Work instruction: Lines below containing the word "with" should be copied out.

[Stored items]

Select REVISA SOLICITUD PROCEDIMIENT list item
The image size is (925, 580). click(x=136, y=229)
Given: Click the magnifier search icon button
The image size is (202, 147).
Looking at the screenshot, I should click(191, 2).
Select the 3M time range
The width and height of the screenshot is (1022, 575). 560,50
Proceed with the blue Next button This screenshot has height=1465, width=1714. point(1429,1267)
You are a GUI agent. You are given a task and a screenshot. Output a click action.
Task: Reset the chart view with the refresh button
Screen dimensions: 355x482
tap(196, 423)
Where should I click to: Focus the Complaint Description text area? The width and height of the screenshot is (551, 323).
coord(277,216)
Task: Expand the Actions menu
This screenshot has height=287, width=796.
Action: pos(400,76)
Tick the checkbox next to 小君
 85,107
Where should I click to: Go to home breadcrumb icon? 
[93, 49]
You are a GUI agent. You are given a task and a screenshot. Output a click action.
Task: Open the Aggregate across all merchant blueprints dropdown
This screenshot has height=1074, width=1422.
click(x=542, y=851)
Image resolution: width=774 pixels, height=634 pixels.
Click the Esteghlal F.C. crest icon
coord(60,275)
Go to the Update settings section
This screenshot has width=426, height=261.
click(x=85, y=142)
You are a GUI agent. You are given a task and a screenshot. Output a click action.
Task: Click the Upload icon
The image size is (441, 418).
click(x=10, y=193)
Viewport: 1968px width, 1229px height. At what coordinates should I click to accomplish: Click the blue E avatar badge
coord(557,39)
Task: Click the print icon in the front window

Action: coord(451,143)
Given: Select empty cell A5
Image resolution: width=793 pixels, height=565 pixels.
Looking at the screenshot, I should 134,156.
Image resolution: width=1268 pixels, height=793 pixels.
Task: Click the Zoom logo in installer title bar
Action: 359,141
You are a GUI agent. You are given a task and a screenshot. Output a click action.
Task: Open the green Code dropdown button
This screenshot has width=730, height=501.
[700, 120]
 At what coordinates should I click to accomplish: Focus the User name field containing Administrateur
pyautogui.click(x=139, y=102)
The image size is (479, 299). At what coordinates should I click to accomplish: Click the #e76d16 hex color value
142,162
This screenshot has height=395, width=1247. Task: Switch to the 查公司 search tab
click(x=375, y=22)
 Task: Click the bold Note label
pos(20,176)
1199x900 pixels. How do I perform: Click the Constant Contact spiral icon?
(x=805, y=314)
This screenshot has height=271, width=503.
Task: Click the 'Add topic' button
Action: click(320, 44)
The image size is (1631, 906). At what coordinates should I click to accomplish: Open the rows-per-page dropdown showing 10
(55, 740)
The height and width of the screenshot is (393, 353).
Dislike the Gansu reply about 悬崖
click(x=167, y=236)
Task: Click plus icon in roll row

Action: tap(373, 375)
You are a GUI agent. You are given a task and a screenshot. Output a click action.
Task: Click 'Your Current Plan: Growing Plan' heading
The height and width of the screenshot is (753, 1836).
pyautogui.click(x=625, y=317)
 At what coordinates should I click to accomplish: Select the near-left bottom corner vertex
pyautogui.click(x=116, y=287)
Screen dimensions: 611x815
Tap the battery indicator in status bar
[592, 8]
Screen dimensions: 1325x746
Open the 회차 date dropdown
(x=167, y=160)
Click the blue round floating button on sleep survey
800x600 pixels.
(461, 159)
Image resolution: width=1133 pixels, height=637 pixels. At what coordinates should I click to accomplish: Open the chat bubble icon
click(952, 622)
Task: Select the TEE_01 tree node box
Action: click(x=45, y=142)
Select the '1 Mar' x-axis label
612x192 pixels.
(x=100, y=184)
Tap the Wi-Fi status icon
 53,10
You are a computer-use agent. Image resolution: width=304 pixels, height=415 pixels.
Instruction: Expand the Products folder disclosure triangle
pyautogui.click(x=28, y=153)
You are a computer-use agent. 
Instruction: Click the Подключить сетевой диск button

Answer below:
Proceed with the blue Next button This screenshot has height=1465, width=1714. point(1429,1267)
Task: Reset the chart view with the refresh button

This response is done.